Anne with an E

Not your mother's Anne of Green Gables

Anne of Green Gables is my mother’s favorite movie. She watches the 1980’s version several times every year. I will not mention this new version to her, for Anne with an E opens a window to the trauma that fills Anne’s memories.

I encourage fans of the books and previous incarnations to give this version a chance.

While many of the situations that the 1980s version uses for great humor remain in this new take, they often have a more painful subtext. You will not laugh away your tough day watching the antics of this Anne. The 1980s version is closer to the book, while the writer for this Netflix version, Moira Walley-Beckett, brings in a greater amount of darkness. This should not surprise anyone, given her years of work on Breaking Bad.

Amybeth McNulty as the plucky, dreaming girl who ends up at Green Gables is a marvelous mixture of over-the-top imagination and determination, and who only occasionally reveals the deep trauma she experienced.
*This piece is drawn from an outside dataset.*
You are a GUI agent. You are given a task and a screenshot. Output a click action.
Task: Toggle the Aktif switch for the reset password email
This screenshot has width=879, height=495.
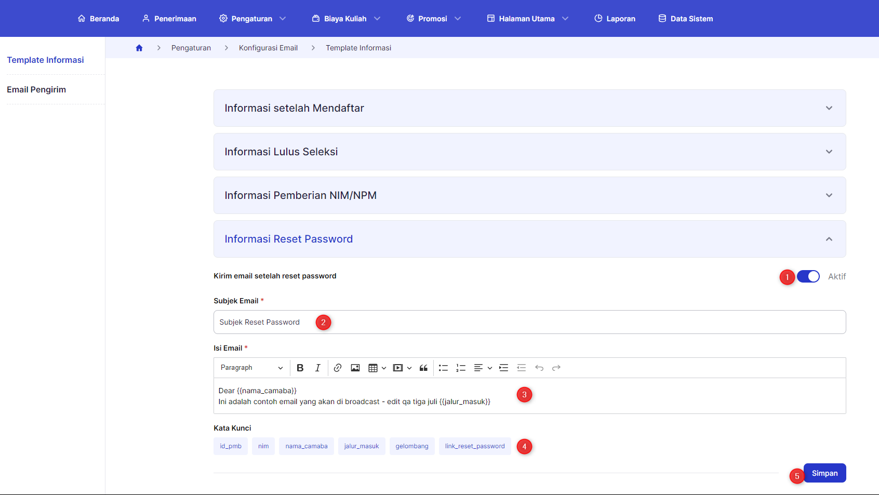808,276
This version offers more of the backstory: the abuse, abandonment, and neglect that Anne experienced before a mistaken communication landed her at the train station where Matthew Cuthbert picks her up.

The flashbacks offer a window into the servitude she was forced into as an orphan; watching Mr. Hammond die of a heart attack as he viciously beats her does not return the audience to laughter so quickly. This revealed darkness makes the story seem more contemporary and stark. The tension in the drama over whether Anne should stay at Green Gables or be sent somewhere else plays at a much higher note.

Does this improve on earlier versions? Probably not, but it does offer an equally compelling story. It makes us feel at a deeper level how affected Anne is by her traumatic past and how amazingly different her experience at Green Gables is. When she claims that girls can do anything that boys can do, as she urges the Cuthberts to let her stay, we understand her motivation to try anything to stay away from the orphanage. To go from having no value other than as a house servant to being part of a family is starkly evident in this adaptation. To be a young girl without a family is an unenviable position. Positive thinking and humor only go so far, and that is where this Anne grabbed me.

The landscapes are high contrast and lack the oversaturated greens, which reminds us we are not in a fairy tale and all may not end happily. The vistas are beautiful and have a cinematic quality that the earlier production never attempted.

Anne with an E may try too hard to be relevant as it pushes issues of feminism and environmentalism. This seemed most evident in the episode of the house fire, where everyone seems to be against Anne until she shows them how to save the house. Were there really no adults who had yet discovered how air and fire interact? The opposition to her is so over the top that it becomes unbelievable. Can’t writers find narrative ways to demonstrate an issue without making everyone appear either black or white while offering few models of empathetic behavior? Humans and their stories should offer more complexity. I appreciated this nuance as we see under the surface the trauma that Anne carries, but I wanted that complexity to be extended to other characters as well.

The other scene that seems to offer false notes is when Matthew looks for solutions to the potential loss of the farm. I won’t share what happens, but it seems out of character for the one developed in the series. Marilla and Matthew have backstories built into this adaptation, but they don’t assist with character development in the same way that Anne’s anger, fear, and daydreaming flow naturally from the revealed backstory.

The opening credit sequence is an amazing collage of multilayered faces and objects of nature moving as if part of a time-lapse and in perfect sync with a mournful tune, Ahead by a Century performed by The Tragically Hip. I actually want to see the images every time a new episode played.

I encourage fans of the books and previous incarnations to give this version a chance. I don’t consider this to be family fare, so parents may want to be cautious. Anne is growing up, and wails when experiencing her first period, “But, I’m not ready to be a woman.” This is a grownup version that exposes the deep trauma of Anne’s past, which makes the love in her current life so much richer.

 

All reviews express the opinions of the reviewer, not necessarily the views of Third Way.